━━━ INPUT MATERIAL ━━━
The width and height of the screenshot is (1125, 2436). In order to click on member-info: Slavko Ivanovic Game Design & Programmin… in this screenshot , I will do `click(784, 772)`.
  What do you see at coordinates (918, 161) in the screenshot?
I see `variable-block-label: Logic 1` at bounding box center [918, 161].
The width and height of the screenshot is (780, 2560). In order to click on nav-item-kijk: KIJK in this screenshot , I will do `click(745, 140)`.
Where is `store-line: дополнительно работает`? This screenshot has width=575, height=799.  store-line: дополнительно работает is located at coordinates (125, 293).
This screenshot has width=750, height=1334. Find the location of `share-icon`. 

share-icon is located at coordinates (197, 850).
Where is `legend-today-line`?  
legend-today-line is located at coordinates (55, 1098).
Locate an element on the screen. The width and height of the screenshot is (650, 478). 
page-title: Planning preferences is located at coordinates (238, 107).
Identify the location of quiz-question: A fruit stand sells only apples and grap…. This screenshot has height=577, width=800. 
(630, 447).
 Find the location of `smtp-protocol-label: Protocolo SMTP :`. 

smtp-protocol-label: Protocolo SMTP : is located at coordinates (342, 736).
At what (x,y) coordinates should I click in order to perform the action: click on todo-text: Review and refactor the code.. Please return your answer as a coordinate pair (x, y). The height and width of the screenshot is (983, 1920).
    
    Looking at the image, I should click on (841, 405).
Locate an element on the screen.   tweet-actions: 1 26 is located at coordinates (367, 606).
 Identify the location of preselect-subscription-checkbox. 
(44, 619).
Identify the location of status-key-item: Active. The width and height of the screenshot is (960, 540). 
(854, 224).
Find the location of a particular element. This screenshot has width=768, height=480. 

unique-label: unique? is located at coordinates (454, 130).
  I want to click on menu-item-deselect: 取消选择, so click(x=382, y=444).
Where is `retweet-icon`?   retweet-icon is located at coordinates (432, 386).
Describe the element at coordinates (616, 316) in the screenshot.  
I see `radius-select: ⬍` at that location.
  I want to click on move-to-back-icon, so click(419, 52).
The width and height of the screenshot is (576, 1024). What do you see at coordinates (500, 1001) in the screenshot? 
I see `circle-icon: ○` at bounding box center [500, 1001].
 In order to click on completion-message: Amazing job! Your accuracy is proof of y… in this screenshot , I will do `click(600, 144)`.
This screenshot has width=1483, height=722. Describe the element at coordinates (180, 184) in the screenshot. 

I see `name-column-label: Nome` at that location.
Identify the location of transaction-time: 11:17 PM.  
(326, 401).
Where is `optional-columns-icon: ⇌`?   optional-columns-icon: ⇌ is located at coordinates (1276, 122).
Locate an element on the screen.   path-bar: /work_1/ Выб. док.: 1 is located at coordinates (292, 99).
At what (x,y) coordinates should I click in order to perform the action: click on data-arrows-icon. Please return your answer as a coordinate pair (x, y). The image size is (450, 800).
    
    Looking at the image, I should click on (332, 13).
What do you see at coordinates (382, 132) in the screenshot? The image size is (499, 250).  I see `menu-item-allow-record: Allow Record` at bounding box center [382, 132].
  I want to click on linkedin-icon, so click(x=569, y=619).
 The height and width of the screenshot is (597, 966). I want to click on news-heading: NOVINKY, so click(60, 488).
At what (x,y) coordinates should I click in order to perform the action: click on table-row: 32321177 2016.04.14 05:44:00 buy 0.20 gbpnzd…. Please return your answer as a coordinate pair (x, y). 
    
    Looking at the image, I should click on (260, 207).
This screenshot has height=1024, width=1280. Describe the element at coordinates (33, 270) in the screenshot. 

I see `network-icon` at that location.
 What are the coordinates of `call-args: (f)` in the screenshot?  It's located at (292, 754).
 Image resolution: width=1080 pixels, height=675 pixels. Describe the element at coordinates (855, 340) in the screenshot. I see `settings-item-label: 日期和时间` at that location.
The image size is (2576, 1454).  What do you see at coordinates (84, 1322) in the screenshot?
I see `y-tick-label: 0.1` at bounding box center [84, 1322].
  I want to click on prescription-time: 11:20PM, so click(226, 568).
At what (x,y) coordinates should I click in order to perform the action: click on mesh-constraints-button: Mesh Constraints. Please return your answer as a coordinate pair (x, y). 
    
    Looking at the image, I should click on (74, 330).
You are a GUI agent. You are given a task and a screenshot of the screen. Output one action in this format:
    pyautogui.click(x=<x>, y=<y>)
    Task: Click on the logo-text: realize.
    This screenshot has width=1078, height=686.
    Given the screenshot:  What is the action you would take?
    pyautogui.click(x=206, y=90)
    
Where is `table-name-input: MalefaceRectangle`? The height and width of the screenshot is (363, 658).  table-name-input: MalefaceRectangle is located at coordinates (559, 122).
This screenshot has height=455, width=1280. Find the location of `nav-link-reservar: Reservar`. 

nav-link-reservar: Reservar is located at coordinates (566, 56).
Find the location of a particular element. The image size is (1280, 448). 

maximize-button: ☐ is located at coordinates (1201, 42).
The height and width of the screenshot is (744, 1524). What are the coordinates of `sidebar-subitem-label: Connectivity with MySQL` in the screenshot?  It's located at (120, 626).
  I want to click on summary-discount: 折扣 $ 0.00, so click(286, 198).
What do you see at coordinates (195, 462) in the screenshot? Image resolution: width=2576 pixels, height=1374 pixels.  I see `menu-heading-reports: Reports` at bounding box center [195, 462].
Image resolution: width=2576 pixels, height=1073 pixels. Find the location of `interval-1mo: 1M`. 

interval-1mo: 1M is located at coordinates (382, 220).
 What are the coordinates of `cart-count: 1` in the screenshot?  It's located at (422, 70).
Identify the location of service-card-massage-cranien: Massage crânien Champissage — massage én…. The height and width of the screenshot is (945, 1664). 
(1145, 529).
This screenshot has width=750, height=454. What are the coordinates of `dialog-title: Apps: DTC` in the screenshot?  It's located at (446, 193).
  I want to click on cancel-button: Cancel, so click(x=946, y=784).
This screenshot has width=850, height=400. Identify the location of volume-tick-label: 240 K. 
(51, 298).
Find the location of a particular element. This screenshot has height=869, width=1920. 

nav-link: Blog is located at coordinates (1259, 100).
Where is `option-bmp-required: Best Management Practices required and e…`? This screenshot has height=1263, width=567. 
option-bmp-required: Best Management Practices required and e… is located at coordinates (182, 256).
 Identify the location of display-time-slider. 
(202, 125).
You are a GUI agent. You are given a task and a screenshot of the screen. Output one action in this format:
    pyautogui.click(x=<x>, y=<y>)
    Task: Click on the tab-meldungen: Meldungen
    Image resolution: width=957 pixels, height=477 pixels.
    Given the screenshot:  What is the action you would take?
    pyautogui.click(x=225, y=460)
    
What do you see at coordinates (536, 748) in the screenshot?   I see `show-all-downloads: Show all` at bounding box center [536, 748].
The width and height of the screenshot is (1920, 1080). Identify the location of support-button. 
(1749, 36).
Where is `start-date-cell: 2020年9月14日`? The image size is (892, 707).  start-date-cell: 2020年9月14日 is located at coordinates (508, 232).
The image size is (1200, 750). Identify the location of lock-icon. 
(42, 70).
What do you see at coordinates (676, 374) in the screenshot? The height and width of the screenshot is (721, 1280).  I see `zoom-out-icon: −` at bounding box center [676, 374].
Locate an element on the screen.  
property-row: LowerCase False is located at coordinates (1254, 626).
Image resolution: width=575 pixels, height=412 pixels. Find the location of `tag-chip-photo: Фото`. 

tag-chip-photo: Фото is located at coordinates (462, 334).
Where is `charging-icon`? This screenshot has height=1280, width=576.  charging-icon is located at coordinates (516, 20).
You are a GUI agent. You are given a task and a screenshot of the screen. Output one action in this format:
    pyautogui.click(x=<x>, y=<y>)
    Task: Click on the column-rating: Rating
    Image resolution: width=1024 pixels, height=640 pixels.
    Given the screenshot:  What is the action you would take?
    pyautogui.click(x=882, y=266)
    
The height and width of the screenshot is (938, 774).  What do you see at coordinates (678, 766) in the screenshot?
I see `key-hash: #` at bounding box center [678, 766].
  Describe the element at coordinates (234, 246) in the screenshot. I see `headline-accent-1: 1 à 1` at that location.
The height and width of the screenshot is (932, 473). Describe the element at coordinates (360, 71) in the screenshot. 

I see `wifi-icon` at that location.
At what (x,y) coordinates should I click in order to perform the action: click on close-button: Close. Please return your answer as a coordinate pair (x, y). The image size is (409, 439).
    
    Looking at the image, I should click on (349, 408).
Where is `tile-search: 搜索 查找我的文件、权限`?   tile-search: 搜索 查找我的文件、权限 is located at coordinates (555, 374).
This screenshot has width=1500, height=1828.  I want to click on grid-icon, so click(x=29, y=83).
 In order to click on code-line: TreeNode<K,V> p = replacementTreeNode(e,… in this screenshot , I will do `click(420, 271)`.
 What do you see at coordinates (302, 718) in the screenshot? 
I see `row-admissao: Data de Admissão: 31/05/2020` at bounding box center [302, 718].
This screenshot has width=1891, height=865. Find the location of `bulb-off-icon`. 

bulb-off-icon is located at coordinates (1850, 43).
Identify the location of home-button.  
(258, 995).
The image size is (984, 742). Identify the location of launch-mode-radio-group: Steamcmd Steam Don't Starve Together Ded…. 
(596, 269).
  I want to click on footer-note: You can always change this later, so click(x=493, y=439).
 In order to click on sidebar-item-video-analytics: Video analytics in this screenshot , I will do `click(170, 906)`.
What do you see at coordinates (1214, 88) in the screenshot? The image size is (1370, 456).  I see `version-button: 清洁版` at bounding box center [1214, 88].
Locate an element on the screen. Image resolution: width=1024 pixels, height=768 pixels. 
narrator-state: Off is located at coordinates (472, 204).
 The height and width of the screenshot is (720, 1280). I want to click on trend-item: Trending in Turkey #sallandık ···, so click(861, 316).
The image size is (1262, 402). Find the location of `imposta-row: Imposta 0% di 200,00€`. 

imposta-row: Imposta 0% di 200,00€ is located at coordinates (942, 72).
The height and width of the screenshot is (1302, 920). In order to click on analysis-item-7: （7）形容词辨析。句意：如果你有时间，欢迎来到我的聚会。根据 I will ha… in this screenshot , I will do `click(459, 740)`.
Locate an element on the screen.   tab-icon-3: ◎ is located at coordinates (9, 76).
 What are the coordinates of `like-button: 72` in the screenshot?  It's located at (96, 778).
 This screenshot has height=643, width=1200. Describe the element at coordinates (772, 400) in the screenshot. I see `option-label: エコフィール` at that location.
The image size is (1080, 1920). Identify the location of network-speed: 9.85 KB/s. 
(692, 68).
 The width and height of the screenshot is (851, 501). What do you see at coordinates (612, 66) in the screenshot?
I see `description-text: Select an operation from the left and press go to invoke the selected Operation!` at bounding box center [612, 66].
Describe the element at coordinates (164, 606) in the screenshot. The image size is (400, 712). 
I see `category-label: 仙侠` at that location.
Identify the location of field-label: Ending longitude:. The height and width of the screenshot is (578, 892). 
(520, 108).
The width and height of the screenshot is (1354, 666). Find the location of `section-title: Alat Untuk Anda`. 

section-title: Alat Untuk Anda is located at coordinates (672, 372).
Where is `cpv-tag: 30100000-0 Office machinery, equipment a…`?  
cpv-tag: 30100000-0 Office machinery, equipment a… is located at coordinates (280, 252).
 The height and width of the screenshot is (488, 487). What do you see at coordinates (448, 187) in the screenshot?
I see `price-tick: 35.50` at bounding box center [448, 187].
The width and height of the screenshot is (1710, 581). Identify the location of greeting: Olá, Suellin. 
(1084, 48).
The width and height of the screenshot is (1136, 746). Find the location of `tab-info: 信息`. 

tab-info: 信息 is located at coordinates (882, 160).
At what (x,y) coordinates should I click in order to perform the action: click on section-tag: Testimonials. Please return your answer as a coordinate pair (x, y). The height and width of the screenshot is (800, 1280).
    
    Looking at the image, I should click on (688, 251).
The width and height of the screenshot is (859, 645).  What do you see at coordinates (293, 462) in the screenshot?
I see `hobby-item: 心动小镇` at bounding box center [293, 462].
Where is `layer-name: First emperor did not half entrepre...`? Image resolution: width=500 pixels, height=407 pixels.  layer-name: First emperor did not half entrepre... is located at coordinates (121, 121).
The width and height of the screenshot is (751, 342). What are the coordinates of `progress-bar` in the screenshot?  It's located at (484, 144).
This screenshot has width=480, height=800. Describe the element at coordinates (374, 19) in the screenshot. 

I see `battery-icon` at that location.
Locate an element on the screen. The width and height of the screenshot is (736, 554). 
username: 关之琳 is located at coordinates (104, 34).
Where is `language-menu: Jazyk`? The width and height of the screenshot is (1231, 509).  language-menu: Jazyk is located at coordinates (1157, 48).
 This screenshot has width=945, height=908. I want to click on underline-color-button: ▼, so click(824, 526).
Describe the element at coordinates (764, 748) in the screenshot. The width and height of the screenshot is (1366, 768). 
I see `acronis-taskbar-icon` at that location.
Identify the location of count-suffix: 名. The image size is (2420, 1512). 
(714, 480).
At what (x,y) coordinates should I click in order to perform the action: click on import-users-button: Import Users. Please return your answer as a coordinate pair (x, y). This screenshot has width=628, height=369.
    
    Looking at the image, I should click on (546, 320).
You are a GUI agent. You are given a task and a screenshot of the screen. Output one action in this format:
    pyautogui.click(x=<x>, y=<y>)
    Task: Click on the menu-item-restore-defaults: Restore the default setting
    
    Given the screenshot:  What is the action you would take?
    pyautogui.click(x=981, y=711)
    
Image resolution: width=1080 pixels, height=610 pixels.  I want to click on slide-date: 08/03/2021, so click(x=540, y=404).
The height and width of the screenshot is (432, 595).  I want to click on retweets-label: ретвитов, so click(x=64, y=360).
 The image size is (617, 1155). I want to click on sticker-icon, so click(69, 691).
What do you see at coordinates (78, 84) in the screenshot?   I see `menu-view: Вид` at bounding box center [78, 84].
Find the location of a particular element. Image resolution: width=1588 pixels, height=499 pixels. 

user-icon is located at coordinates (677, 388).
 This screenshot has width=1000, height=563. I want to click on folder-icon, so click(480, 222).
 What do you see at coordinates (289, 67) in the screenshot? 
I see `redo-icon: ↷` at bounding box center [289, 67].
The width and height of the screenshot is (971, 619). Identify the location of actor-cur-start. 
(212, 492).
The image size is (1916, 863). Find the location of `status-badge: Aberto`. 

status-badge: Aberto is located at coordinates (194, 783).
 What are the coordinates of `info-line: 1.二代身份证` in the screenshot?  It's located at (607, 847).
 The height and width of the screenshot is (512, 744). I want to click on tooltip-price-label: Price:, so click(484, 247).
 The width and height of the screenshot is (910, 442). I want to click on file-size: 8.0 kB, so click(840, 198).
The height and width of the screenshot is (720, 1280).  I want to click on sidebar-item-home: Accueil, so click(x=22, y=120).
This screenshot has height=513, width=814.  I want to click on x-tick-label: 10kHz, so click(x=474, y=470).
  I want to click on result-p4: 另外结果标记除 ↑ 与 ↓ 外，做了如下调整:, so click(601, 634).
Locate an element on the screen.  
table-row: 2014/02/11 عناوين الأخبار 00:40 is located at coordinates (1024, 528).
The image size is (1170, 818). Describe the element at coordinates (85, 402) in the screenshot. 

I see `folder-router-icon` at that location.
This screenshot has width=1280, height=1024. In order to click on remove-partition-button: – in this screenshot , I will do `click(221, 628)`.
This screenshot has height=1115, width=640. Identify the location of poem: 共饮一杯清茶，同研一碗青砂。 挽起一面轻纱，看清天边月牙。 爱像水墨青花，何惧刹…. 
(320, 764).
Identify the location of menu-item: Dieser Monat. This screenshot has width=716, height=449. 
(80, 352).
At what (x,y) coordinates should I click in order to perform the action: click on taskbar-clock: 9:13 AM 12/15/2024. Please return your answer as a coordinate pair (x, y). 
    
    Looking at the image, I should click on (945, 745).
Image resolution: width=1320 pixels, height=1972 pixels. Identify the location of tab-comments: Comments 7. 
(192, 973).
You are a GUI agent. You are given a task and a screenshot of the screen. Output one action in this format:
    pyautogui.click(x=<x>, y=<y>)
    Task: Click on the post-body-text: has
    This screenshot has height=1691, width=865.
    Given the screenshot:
━━━
Copy out the records exactly, starting with the line containing "Find the location of a particular element. The" and ending with the line containing "I want to click on summary-discount: 折扣", both of those lines included.

Find the location of a particular element. The image size is (1280, 448). 

maximize-button: ☐ is located at coordinates (1201, 42).
The height and width of the screenshot is (744, 1524). What are the coordinates of `sidebar-subitem-label: Connectivity with MySQL` in the screenshot?  It's located at (120, 626).
  I want to click on summary-discount: 折扣 $ 0.00, so click(286, 198).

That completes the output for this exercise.